The NIH Working Group report is rooted in recommendations made by the Institute of Medicine (“IOM”) in a December 2011 report, titled “Chimpanzees in Biomedical and Behavioral Research: Assessing the Necessity,” in which the IOM concluded that most current biomedical use of chimpanzees is unnecessary. The IOM also recognized, however, that chimpanzee use could still serve an important role in some research areas, but recommended that such use be governed by a set of principles and criteria. The NIH, which accepted the IOM report, charged a working group with, among other things, developing a plan of action to implement the guiding principles and criteria identified in the IOM report. In the interim, NIH implemented a policy of not funding new research projects involving chimpanzees, but currently funded research may continue. The policy remains in effect until the NIH considers and issues policy implementing the IOM recommendations.
According to the NIH Working Group report, on which the NIH is seeking public comment:
For rare but serious diseases, product-driven studies may need to consider the FDA Animal Rule. This greatly raises the expectations for the applicability of animal model studies and would raise expectations about the true value of data from chimpanzee experiments. For example, the combination of animal and strain of pathogen used would likely be selected so that lethality occurred in untreated animals but not in treated animals. If a decision were made to use chimpanzees, it might be necessary to use staged experiments with smaller numbers of animals per study along with data accumulated from multiple studies. Whether the FDA Animal Rule would accommodate this is unknown.
FDA’s “Animal Efficacy Rule,” which was finalized in May 2002, provides that in certain circumstances, and where where human efficacy trials are not feasible or ethical, animal studies can be relied on to provide substantial evidence of effectiveness of a drug or biological product. Specifically, FDA can rely on the evidence from animal studies to provide substantial evidence of the effectiveness of a drug or biological product when:
There is a reasonably well understood pathophysiological mechanism for the toxicity of the chemical, biological, radiological, or nuclear substance and its amelioration or prevention by the product;
The effect is demonstrated in more than one animal species expected to react with a response predictive for humans, unless the effect is demonstrated in a single animal species that represents a sufficiently well characterized animal model for predicting the response in humans;
The animal study endpoint is clearly related to the desired benefit in humans, which is generally the enhancement of survival or prevention of major morbidity; and
The data or information on the pharmacokinetics and pharmacodynamics of the product or other relevant data or information in animals and humans is sufficiently well understood to allow selection of an effective dose in humans, and it is therefore reasonable to expect the effectiveness of the product in animals to be a reliable indicator of its effectiveness in humans.

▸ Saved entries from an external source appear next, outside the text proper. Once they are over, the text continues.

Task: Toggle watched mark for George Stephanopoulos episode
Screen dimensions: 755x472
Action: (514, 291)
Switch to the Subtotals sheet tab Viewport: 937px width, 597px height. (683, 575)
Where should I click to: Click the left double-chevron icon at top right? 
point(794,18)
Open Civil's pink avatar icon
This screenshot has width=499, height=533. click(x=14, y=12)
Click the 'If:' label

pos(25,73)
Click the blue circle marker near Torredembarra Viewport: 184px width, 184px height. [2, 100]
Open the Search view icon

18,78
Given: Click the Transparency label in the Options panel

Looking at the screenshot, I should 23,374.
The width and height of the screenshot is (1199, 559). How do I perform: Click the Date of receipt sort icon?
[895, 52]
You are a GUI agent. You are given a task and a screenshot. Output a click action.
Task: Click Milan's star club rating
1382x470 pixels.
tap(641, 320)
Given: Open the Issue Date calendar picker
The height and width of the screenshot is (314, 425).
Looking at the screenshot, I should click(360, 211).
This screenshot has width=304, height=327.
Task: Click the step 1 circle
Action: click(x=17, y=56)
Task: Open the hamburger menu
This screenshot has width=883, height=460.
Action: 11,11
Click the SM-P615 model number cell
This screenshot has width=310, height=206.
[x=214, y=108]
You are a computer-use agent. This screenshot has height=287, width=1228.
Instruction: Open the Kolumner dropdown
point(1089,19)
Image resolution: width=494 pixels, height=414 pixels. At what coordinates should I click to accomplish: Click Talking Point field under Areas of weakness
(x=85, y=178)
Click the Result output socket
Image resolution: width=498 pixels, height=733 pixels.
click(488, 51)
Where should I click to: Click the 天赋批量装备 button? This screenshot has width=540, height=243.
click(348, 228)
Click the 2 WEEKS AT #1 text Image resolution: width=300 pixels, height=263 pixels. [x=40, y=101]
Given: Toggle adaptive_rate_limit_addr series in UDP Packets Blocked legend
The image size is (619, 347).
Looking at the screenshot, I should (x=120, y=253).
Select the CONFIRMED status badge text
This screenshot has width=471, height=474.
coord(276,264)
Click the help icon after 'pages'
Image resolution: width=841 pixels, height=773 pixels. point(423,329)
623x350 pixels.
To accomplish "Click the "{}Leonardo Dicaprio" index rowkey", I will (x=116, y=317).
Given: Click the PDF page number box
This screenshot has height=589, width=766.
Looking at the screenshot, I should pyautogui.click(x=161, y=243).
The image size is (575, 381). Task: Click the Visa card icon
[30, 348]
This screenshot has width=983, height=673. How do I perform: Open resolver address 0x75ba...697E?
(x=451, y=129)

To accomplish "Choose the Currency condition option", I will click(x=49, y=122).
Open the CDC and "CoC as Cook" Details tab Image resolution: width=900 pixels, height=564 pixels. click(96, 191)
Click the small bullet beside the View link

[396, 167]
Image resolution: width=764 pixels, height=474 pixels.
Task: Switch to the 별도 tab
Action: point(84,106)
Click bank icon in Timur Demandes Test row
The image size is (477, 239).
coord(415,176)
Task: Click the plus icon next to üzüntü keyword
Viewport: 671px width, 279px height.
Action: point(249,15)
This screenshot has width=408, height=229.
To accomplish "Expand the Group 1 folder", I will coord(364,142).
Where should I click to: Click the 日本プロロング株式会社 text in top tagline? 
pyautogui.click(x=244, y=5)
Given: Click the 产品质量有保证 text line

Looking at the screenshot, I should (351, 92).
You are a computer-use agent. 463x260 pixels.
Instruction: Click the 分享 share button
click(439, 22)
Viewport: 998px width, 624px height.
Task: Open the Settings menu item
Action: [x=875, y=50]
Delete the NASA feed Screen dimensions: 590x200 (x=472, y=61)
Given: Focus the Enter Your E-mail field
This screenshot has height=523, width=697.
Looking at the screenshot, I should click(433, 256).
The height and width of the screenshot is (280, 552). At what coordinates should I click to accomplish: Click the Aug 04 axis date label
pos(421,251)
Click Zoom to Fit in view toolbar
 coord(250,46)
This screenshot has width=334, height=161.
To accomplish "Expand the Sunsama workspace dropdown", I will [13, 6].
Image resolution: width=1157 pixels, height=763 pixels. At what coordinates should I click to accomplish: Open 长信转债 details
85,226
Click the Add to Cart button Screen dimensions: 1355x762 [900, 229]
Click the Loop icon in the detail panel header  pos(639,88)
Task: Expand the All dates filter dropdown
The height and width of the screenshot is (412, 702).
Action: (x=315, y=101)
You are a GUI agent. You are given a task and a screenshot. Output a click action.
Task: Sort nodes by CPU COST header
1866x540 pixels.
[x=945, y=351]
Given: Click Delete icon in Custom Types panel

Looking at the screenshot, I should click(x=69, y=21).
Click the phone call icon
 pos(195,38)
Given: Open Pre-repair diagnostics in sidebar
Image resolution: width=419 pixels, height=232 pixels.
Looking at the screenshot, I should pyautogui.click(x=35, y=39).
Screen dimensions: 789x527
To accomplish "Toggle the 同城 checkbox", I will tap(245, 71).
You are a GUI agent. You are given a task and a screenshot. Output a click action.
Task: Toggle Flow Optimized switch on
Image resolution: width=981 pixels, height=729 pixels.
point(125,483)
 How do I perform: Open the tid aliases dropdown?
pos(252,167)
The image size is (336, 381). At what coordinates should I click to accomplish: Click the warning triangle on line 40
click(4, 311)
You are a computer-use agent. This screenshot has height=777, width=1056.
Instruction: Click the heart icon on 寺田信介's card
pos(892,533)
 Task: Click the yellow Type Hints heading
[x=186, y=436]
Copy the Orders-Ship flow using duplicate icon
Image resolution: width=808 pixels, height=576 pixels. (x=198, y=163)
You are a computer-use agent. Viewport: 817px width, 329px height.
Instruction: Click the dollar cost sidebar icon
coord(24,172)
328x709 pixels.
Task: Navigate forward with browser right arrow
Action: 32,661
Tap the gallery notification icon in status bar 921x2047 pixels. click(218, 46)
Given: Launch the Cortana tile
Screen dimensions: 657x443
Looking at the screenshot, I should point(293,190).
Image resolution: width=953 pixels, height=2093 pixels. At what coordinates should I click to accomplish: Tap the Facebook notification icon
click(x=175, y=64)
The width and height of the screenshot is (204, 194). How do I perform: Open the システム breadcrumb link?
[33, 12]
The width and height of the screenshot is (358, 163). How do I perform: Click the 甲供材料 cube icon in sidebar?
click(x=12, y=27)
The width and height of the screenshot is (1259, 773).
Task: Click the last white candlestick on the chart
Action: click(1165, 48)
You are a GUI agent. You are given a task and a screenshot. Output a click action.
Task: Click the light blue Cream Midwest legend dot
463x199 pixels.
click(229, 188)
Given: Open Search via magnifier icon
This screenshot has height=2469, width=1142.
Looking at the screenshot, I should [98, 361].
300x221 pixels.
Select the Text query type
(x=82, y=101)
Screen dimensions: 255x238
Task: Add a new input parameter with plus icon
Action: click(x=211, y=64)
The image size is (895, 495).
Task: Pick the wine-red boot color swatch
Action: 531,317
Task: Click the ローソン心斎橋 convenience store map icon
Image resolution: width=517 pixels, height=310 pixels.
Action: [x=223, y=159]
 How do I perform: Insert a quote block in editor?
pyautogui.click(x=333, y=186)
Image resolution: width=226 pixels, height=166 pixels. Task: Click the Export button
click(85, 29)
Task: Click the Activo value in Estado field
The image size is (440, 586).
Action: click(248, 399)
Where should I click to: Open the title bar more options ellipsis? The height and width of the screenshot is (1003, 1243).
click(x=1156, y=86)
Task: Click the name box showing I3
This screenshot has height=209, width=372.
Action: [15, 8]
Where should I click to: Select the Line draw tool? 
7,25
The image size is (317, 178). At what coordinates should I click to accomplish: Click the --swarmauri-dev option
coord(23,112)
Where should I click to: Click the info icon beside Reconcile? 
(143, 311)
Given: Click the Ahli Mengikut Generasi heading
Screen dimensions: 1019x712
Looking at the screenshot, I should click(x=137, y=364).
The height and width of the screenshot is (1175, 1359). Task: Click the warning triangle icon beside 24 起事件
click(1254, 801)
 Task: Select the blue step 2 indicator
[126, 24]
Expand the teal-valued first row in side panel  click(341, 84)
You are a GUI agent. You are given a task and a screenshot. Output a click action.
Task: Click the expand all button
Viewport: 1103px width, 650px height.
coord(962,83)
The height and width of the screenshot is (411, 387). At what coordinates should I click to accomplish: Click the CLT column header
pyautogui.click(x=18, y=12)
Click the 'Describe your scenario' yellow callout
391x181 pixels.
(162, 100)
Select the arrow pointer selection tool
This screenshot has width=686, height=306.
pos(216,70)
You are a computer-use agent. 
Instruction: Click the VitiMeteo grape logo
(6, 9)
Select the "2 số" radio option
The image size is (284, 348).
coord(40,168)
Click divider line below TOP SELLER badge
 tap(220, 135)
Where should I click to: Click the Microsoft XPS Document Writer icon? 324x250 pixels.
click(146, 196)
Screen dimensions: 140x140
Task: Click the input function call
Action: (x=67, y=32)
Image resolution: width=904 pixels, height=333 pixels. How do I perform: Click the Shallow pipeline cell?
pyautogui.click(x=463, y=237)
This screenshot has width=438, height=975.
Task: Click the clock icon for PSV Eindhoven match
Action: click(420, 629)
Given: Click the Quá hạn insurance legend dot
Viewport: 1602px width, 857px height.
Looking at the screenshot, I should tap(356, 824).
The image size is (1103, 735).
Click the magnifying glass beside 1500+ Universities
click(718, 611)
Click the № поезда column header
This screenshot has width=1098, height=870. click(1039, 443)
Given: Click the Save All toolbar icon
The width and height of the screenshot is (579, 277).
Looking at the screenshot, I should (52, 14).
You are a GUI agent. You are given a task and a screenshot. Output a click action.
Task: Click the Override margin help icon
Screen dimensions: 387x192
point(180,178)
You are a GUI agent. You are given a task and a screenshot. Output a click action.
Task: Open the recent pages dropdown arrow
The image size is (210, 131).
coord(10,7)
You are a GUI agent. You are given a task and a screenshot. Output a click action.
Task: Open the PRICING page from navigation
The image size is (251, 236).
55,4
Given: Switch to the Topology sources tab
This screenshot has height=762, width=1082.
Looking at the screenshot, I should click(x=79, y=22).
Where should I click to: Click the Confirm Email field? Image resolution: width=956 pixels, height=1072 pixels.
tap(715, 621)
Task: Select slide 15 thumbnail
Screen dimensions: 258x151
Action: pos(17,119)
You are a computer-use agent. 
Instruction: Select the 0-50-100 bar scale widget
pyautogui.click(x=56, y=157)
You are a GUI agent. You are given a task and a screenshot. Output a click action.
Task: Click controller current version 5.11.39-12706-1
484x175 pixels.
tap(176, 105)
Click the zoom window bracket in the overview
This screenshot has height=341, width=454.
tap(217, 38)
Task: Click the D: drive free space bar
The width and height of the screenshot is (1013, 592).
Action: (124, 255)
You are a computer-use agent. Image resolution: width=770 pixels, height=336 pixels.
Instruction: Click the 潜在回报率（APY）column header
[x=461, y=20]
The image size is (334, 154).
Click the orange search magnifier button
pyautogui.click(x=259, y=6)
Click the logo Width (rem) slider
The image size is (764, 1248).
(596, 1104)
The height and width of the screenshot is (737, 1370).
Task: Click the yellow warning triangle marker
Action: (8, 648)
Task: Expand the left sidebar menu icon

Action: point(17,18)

Evaluation of the drug or biological product for safety in humans is still required, and cannot be addressed by animal studies alone. In addition, approval under the Animal Efficacy Rule is subject to certain postapproval commitments.
FDA has been working to address various elements of the Animal Efficacy Rule by issuing guidance on animal models and by developing an Animal Model Qualification Program. Thus far, only a few products have been approved under the Animal Efficacy Rule. In February 2003, FDA approved NDA No. 020414 for pyridostigmine bromide to increase survival after exposure to Soman "nerve gas" poisoning. In December 2006, FDA approved NDA No. 022041 for CYANOKIT (hydroxocobalamin for injection) for the treatment of known or suspected cyanide poisoning. In April 2012, FDA approved NDA supplements for LEVAQUIN (levofloxacin) Injection, Tablets, and Oral Solution for the treatment and prophylaxis of plague due to Yersinia pestis in adults and pediatric patients 6 months of age and older. And in December 2012, FDA granted a license (BLA No. 125349) for raxibacumab injection to treat inhalational anthrax.
The NIH Working Group report is not inconsistent with a 2011 consensus report from the National Research Council, titled “Animal Models for Assessing Countermeasures to Bioterrorism Agents.” That report addresses the challenges stemming from developing and testing medical countermeasures against biothreat agents in animal models. Among other things, the report recommends the development of a comprehensive strategy to reduce the dependency on nonhuman primates by maximizing the value of data derived from all research.